Once I saw the topic I was wondering "How long until someone mentions fat people as the source of all our woes?" Didn't take too long. Fat people, ruining everything! I also don't get David's point about "enjoy your cheap trip to Europe!" Ticket prices to Europe are at an all time high the last couple of years, and it's not just inflation and fuel costs. The airlines are charging more, while packing more people in. It's not just fatties like me who feel the squeeze - yeah, I'm plump, but not morbidly obese, and I've actually got it better than my skinny husband, because at least I've got short legs. He's only 5'11 and maybe 140 dripping wet but he barely fits in economy seats. My mom is 6', my brother 6'3, my uncle 6'7. I'm never happier to be short than when flying. The latter literally has to fly economy plus, he simply doesn't fit in economy seating. Forget a "fat tax", should there be a "tall tax"? It's ludicrous. For those with miles and money (because let's face it, the two go together), it's great to throw money at the issue and upgrade, but what about those of us who can't afford it? Is a European vacation only now available for the upper middle class OR the short and skinny? I mean, I'm not surprised on this forum, given how popular Ed's "throw money at the problem" advice is (hey, what happens when you have no money to throw?) It's like it's inconceivable to many on this forum that coach seats, no fancy upgrades available, no extra slush fund or daddy's money to throw at a travel problem, is how most middle class people travel. "But people fly Spirit Airlines because the fares are what they can afford." No shit. Wish that issue was more recognized here.
BTW, the bitter tone of my reply is not directed at Frank, I appreciate you sharing this excellent article. I'm just bitter at the tone here - "Spending $800 per flight is SO worth it!" For many people and families, that extra $800 per person prices them out of traveling, period. That's a week of decent accommodations in Europe!

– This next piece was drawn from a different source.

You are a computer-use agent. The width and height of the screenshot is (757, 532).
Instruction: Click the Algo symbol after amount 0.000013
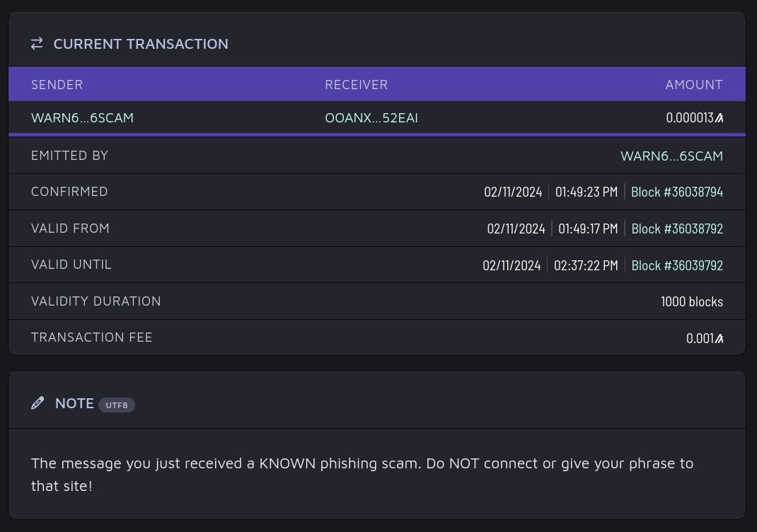tap(720, 118)
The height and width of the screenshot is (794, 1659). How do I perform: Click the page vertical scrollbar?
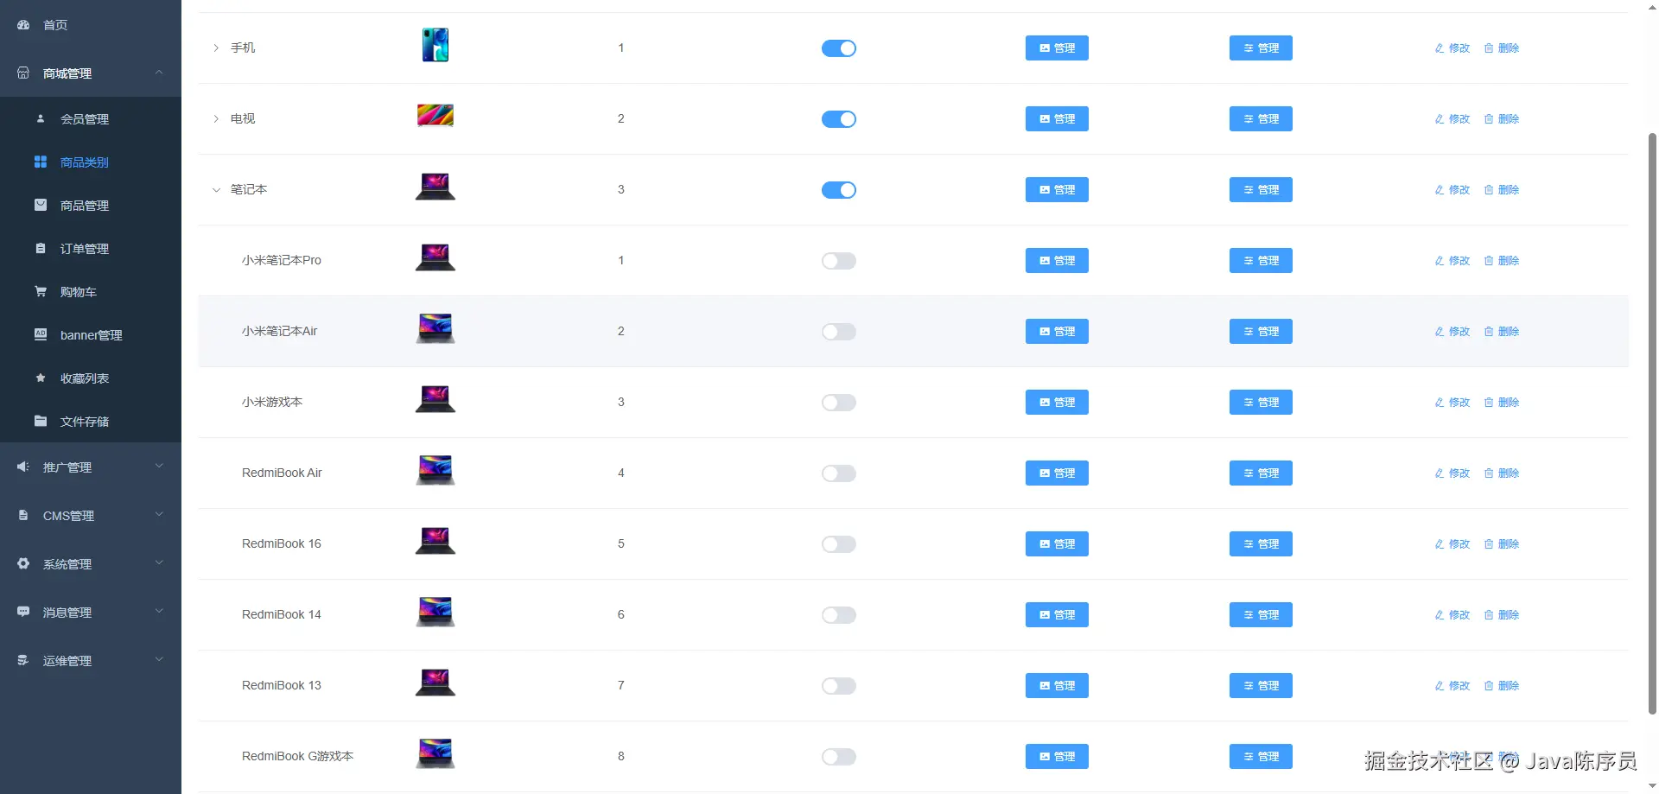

Didn't read the column, but can identify. In April we flew KLM from Calgary to Amsterdam - don't tell me 9.5 hrs sitting upright is tolerable! Thye gentleman behind me was quite rotund and tall - large all round. He, rightly, protested (actually it was his wife) when I tried to recline my seat. When my seat was upright and the one in front of me reclined, there was not even enough room to read a magazine, never mind a newspaper. The fellow behind asked if he could be relocated, but there was not a free seat. WHen we got to Amsterdam I tried to get our seats changed for teh return, but there was only business class and they wanted $4000 (might actually have been Euros) to change - I could have bought the Business class originally for less. There were no enhanced economy seats left. We flew Lufthansa a couple of years ago from Edinburgh to Frankfurt on what appeared to be a new plane with the thinner seats and I was surprised how roomy and comfortable they were, but perhaps a longer flight would not have been so pleasant, not sure, but would not mind trying after the KLM experience. We normally fly Air Transat Club class which comes out about the same as Air Canada economy, but much better service and room, but they do not fly to Europe in April - at least not from Calgary or Edmonton.